Ultimate team sport, life lessons, equality among the sexes, can be played both indoors and outdoors, no age or height restrictions, creates harmony…need another reason to take up the sport?

Well, thanks to the likes of Hoag and Pavan, who have put Canada back on the international stage, this country may yet develop a number of Olympic heroes.

Since taking over the men’s program Hoag, a national team member himself from 1981-86, did a complete overhaul of the men’s program by immediately establishing a national training center in Gatineau, Que.

“When I started with the team in 2006, we reinstated the full time training center (a necessity in Canada) to bring the technical and physical potential of our athletes closer to international reality. But the important thing was to create a set of references (offensive and defensive systems) that players could relate to. Then we created a training and playing philosophy backed by performance indicators to measure the athlete and team progression. This is how we are able to stay in contact with the rest of the world.”

Hoag is being modest when he refers to Canada’s successes allowing the country, “to stay in contact.”

Having knocked off such powers as Russia on the international stage in recent years, Canada has moved up to 10th out of 160 countries in the FIVB’s latest rankings as of October, 2015.

With Brazil, Poland, Russia, Italy, USA, Argentina, Bulgaria, Iran and Germany heading the rankings, Canada is ahead of the likes of France, Serbia, Australia, Japan and China. Next, Hoag hopes to return the men’s indoor program to the Olympics, where he was a part of Canada’s best-ever finish, placing fourth in 1984.

Maybe then Canada will garner the respect, both internationally and at home with the likes of Hoag, Schmitt, Bansley and Pavan becoming household names. Who knows, maybe one, or more of them, will earn consideration for Canada’s Sports Hall of Fame.

Men’s National Team Head Coach Glenn Hoag

Men’s National Team Head Coach Glenn Hoag.


Here are 12 relevant, and perhaps irrelevant reasons to engross yourself in volleyball.

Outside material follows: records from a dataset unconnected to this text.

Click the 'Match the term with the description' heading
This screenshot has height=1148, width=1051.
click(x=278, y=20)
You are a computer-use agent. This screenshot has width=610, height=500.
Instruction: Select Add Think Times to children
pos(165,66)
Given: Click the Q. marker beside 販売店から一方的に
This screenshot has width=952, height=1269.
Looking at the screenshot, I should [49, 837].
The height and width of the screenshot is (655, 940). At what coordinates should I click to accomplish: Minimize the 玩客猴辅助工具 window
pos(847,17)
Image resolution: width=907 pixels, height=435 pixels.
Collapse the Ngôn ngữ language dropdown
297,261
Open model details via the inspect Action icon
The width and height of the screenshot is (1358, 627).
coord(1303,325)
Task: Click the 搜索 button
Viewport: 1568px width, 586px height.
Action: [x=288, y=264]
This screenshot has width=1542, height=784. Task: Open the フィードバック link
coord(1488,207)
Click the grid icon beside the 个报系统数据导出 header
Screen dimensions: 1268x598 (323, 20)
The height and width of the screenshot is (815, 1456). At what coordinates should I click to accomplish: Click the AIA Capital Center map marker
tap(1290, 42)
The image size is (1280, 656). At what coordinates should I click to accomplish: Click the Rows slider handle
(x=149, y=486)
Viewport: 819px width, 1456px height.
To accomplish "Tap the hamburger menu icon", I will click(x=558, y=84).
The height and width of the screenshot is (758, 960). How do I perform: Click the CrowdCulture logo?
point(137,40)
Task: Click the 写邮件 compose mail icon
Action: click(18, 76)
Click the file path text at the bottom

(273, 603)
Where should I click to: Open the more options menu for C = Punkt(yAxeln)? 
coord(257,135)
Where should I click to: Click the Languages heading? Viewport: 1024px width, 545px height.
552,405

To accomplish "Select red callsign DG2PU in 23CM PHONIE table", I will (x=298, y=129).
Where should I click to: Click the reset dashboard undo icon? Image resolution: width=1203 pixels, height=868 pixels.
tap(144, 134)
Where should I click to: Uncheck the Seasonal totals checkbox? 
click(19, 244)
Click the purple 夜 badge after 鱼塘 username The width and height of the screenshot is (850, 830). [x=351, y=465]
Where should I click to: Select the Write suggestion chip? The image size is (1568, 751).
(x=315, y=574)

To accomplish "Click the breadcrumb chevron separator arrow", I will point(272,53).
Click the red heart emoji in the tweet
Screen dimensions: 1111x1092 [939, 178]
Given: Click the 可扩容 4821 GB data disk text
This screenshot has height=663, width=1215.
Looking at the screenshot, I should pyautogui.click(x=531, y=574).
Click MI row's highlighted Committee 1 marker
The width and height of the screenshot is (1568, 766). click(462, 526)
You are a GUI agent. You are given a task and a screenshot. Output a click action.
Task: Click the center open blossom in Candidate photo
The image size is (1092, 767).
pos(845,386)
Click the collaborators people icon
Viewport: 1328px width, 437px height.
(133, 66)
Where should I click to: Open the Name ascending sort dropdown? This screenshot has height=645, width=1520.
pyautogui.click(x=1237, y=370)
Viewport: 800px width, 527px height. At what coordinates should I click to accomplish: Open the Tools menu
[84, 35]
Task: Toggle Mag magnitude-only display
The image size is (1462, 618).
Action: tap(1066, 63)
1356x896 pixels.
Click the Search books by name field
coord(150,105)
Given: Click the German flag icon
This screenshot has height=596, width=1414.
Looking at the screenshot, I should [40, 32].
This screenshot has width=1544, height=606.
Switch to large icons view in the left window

  1. You can play it 12 months of the year, winter, summer, spring and fall.
  2. You can play it indoors and outdoors. Get tired of wearing the sneaks, just kick off your shoes and go barefoot in the sand.
  3. Someone proficient in volleyball can become the most popular tourist during a winter escape. Once your fellow travelers and natives see your first save, or spike, they will all want you on their team.
  4. There are no height restrictions. Tall, or short, there is always a pivotal position on the floor for you.
  5. It’s a sport for all ages. In your golden years you may not be able to jump as you once could, and you may not be able to sprawl to make a save, but you will always be capable of getting the ball over the net.
  6. Get a free education. There are a number of free rides in the United States and some in Canada for those who are proficient in the sport and have the necessary grades.
  7. See the world. Whether representing Canada overseas, or competing in a foreign league, playing volleyball is a great way to travel.
  8. You can make a living at it year-round. Most foreign leagues play their indoor schedules in the winter, which frees up the summer for beach volleyball.
  9. Inexpensive. Don’t have much money to spend on a wardrobe? Shorts, T-shirt and bathing suit ought to do it.
  10. Diversity. Name a culture, an ethnicity, a country, hot, or cold, chances are volleyball is a popular sport.
  11. Beach volleyball player sounds better than beach bum when listing hobbies on your resume.
  12. Just the mention of volleyball is always a great excuse to head down to the beach.